I don't go searching NPM for stream modules to use to build Node.js stream
pipelines. The only one I've ever used is byline
, which I've moved away from
because it sends the final, possibly partial and truncated line. I keep writing
line splitting myself. Other than that, the only thing I'd ever use would be the
compression streams, so we can accommodate that somehow at some point, but for
now I'm going to do the right thing and ignore it.

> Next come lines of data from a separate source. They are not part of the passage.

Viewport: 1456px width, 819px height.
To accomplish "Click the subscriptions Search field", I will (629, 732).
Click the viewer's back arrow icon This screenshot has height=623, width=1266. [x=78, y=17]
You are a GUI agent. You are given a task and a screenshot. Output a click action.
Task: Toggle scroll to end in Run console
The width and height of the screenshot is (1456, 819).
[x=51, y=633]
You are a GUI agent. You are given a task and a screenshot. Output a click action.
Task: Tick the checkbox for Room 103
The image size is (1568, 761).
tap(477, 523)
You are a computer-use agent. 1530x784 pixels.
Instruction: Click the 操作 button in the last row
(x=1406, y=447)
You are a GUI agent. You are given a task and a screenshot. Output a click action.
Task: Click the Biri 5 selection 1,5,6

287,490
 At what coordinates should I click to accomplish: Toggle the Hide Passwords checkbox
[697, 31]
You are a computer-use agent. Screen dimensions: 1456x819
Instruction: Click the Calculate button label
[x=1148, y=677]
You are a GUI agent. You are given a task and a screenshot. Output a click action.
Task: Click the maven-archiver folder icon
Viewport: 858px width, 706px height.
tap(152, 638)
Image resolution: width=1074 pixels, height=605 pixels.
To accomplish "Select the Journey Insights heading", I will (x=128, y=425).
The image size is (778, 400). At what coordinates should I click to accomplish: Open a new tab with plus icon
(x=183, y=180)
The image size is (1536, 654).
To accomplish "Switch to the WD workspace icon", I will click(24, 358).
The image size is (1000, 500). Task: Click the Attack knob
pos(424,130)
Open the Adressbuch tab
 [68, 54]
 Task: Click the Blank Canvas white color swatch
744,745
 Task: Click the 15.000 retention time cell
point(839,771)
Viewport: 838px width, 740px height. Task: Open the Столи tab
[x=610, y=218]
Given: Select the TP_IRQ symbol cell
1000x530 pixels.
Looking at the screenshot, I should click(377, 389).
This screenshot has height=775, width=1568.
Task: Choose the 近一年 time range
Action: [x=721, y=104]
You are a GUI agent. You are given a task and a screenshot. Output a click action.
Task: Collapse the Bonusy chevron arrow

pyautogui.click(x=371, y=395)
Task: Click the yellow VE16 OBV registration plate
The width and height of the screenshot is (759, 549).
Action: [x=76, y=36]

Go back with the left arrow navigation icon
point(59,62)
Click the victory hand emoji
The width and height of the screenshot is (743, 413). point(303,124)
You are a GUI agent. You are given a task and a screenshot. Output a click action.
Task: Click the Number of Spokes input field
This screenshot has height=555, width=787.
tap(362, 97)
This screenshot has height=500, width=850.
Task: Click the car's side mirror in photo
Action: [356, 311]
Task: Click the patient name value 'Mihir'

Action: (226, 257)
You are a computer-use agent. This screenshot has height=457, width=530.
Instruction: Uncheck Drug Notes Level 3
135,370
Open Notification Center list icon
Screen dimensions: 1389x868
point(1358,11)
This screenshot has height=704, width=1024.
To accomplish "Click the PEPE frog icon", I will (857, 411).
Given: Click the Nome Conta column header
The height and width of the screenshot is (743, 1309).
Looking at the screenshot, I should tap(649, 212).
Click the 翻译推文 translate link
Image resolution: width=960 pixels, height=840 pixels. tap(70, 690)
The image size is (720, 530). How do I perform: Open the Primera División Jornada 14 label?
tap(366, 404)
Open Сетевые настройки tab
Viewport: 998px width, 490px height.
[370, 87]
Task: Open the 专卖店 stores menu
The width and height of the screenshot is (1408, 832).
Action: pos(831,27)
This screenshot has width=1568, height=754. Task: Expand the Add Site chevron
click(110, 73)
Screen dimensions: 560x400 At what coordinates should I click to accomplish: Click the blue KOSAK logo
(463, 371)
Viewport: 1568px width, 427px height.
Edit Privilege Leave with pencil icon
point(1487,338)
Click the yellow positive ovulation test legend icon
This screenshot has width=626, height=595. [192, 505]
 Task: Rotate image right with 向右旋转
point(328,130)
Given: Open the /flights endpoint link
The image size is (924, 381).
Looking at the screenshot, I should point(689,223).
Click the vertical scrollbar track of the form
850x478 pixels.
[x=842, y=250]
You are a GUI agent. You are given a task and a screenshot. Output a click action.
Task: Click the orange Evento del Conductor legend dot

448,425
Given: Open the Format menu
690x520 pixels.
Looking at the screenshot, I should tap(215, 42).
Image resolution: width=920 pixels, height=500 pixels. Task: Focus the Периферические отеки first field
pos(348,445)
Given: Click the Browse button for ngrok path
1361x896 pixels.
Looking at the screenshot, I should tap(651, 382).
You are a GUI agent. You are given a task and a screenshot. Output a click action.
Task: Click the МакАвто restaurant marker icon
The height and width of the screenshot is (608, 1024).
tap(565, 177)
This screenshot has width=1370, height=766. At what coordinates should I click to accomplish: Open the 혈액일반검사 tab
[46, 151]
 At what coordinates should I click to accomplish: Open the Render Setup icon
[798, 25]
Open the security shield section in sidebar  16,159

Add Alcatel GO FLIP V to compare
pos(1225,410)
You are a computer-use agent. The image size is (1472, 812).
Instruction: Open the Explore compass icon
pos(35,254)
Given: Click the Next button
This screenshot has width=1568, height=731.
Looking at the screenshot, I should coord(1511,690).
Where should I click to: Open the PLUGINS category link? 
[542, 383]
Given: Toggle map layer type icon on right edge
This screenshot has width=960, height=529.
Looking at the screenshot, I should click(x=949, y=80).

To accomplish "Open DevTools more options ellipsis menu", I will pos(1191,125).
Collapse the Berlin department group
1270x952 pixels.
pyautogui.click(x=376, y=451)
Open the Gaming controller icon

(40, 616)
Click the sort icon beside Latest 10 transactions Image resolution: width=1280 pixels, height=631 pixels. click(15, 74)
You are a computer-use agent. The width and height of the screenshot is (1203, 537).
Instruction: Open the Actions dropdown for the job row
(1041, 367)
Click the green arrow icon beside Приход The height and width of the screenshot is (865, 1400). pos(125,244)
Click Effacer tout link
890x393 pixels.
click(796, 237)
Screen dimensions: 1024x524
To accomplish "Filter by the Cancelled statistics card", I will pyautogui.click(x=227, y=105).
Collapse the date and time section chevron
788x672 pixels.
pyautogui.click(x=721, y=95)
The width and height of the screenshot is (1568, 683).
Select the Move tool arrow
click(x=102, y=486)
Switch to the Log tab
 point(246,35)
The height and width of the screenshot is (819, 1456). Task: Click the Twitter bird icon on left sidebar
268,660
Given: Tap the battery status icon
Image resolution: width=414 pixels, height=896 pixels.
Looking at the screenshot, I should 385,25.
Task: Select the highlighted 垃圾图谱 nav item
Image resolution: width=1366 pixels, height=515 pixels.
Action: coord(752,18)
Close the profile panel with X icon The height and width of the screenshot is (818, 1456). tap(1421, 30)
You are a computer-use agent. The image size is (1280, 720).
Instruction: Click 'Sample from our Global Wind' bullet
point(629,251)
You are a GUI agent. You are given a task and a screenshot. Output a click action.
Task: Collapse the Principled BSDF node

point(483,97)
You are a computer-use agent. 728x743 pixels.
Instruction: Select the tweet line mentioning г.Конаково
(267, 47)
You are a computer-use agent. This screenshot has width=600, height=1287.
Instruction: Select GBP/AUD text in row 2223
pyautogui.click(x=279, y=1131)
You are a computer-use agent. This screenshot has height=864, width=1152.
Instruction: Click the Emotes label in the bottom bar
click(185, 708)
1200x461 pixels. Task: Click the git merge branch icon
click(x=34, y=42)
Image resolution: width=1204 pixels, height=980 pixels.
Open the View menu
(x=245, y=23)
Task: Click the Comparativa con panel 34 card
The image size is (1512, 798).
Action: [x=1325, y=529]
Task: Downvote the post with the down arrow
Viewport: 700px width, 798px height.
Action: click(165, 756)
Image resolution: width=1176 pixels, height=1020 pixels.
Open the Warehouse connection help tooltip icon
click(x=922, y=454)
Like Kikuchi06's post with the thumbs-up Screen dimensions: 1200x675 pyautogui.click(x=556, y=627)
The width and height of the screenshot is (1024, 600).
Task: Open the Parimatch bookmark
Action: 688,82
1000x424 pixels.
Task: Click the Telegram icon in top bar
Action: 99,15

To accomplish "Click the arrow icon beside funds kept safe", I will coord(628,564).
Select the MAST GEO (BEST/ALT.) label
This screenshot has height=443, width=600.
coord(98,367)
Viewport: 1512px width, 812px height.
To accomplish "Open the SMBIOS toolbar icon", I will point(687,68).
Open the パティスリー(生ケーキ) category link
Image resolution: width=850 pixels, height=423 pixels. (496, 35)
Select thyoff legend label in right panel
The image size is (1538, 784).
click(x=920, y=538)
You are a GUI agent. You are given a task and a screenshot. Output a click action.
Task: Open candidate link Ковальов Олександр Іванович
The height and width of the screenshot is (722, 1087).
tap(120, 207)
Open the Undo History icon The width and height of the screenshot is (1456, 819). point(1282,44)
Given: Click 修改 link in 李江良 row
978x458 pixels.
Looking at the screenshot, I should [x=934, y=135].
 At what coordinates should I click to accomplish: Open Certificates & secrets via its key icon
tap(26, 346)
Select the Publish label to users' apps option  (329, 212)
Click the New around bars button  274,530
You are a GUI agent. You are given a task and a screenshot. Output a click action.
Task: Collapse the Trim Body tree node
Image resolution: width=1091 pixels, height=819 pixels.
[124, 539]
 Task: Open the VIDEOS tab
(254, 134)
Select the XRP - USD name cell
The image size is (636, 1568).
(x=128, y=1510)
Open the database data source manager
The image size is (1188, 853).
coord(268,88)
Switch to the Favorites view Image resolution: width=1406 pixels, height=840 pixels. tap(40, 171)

What else is there to add to a pipeline? Encryption? Terminate using stud
or
nginx
or a hosing provider load balancer. But, even within Node.js you use the
TLS version of the Net interface, you don't pipe through an encryption stream.
I have an async
/await
work queue and an async
/await
message queue that
now provides a mechanism for back-pressure. Someday that work queue will use the
message queue as its internal queue and it will have back-pressure.
There are two socket applications. One is for clients, the other is internal. For clients we get into building servers serving thousands of sockets, internally it's dozens of sockets handling zillions of messages. I've never liked the idea of counting on back-pressure to push back all the way through the system. Feel like trying to push a bowling ball with a line of toothpicks. Would rather throttle requests at ingress based on application metrics.
And by throttle I mean back-pressure, sure.